Exercise prompt: Repeat the data verbatim, images excluded.

[Collected data entries]
┌────────

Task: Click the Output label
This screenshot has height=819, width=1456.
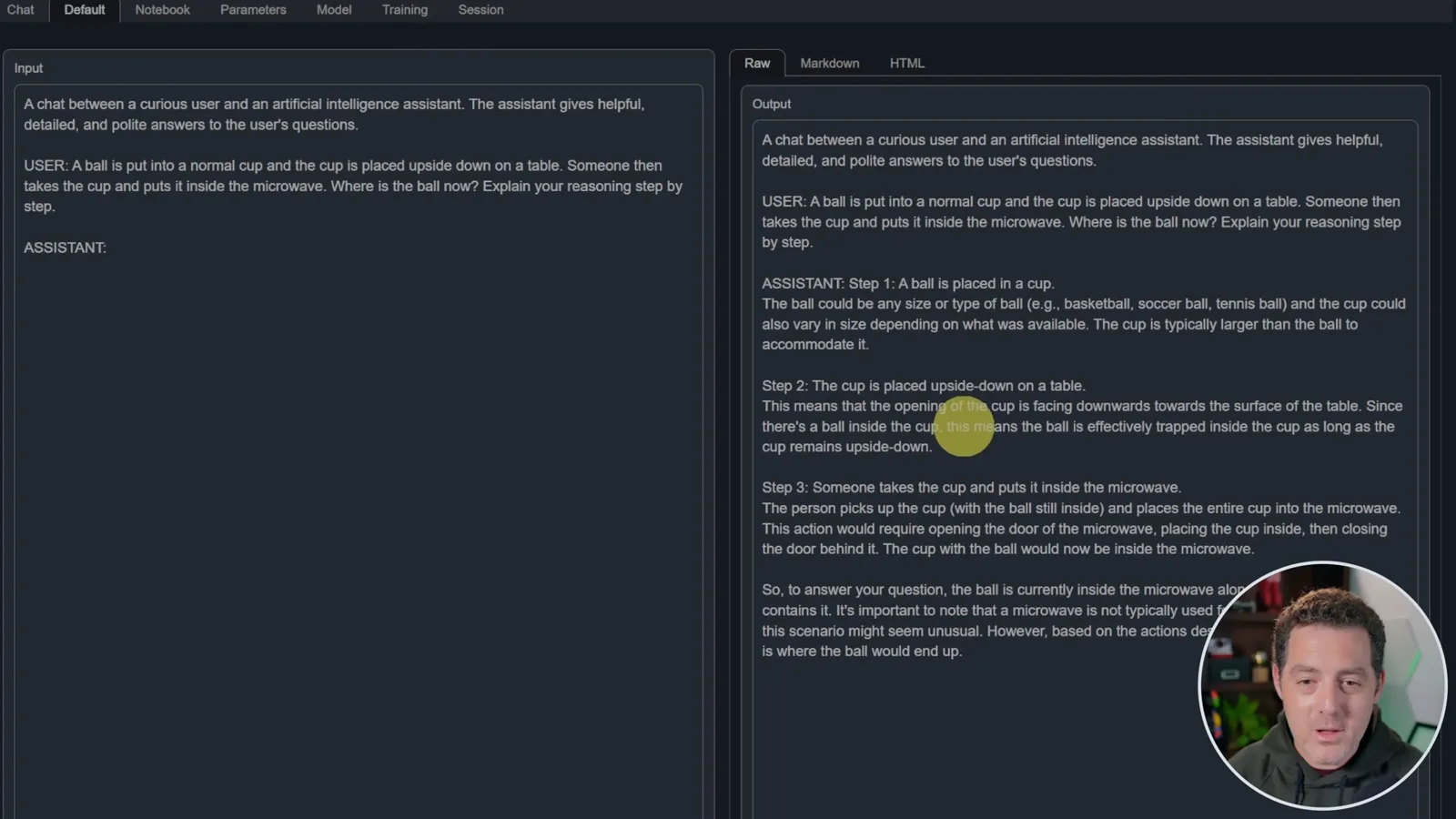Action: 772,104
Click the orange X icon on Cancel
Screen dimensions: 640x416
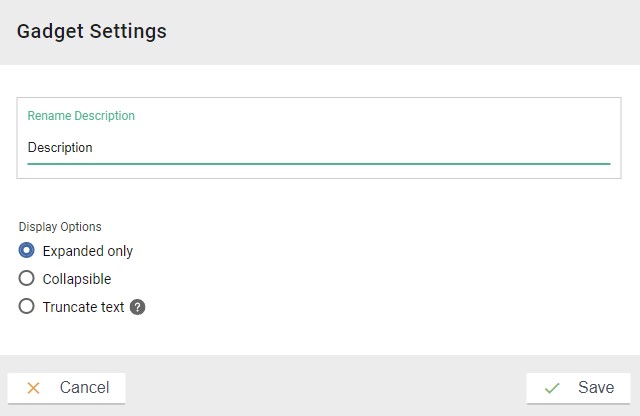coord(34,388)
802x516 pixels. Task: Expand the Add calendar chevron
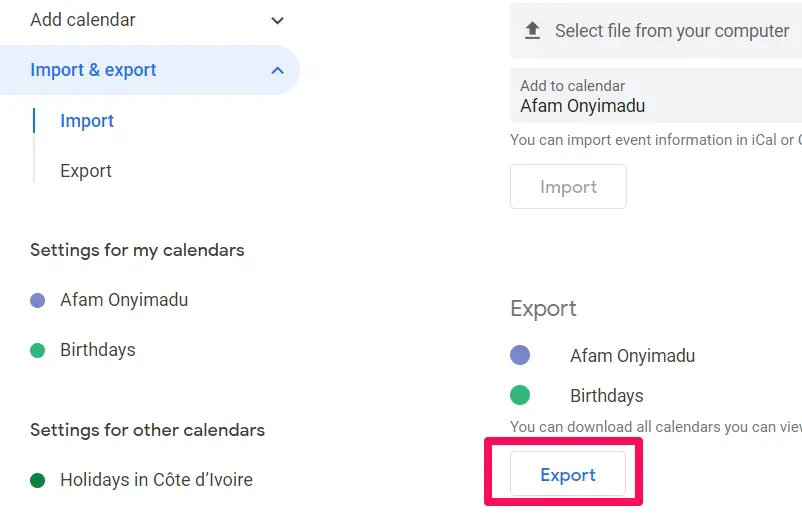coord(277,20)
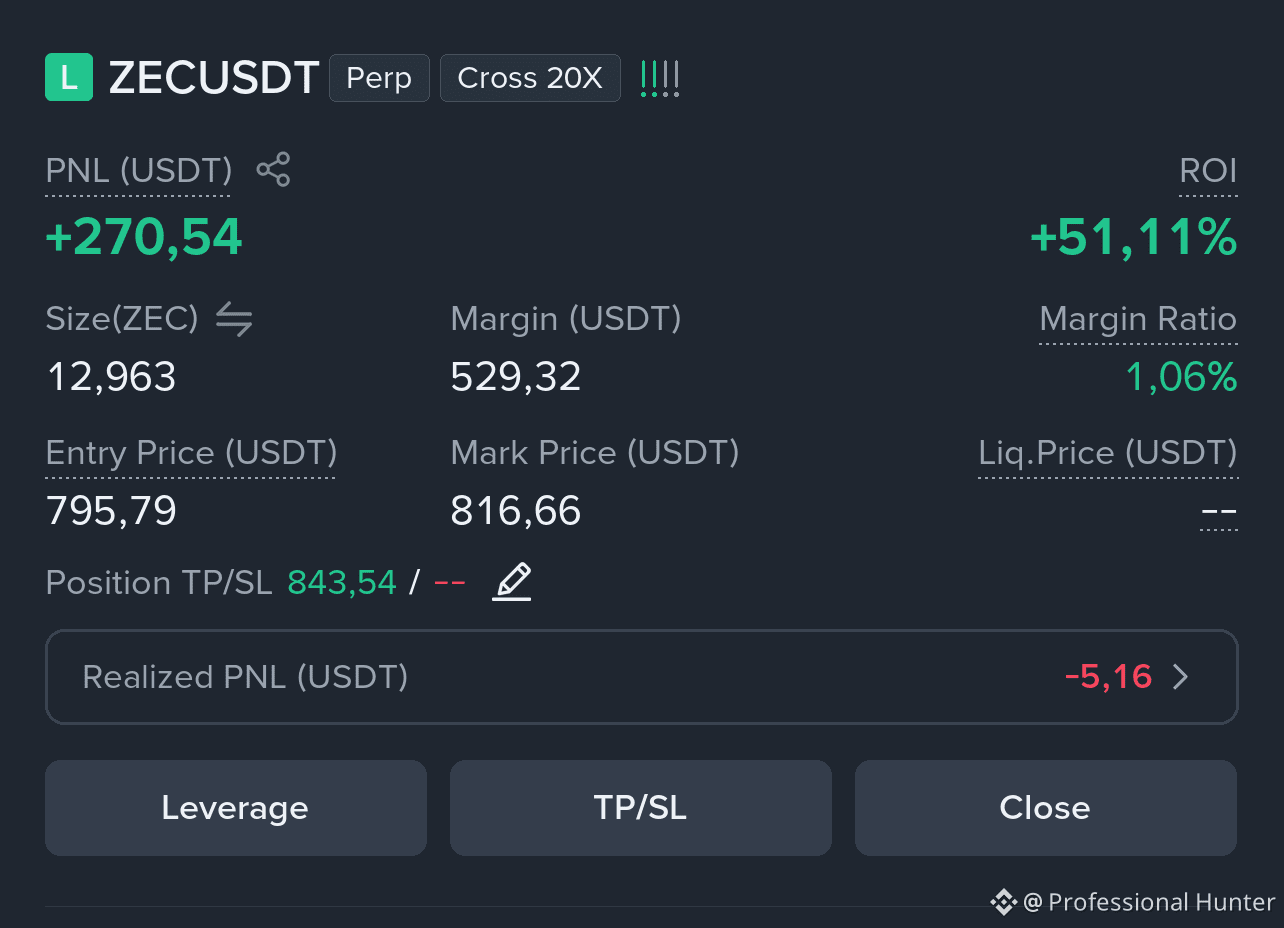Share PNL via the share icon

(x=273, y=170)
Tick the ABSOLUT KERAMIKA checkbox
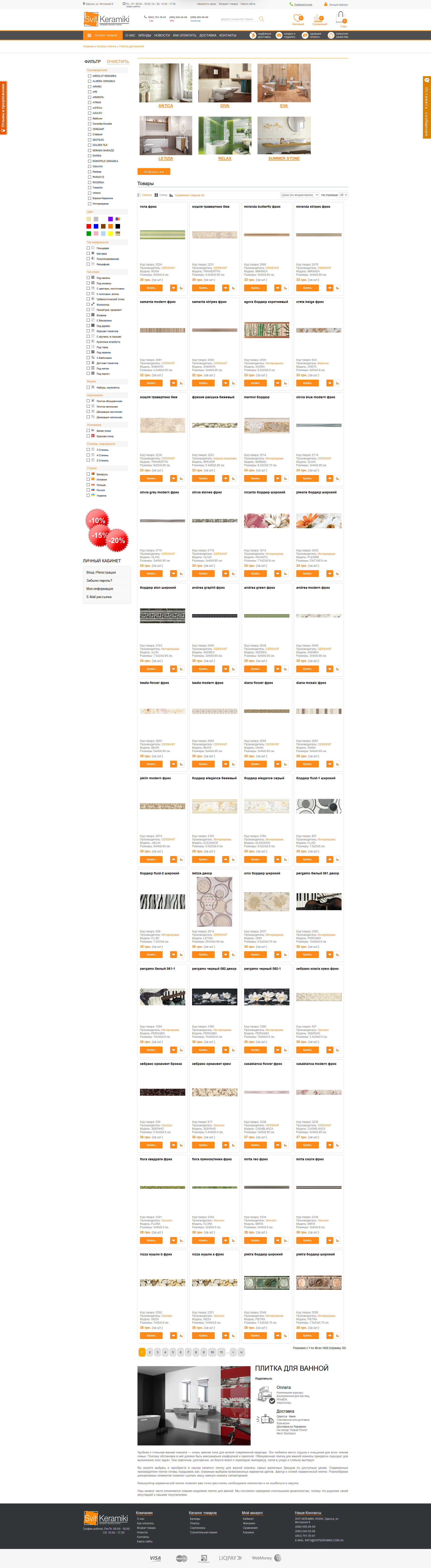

└────────

Task solution:
Task: Click the Output label
This screenshot has height=819, width=1456.
Action: 772,104
Click the orange X icon on Cancel
Screen dimensions: 640x416
coord(34,388)
802x516 pixels. Task: Expand the Add calendar chevron
coord(277,20)
Share PNL via the share icon

(x=273, y=170)
Tick the ABSOLUT KERAMIKA checkbox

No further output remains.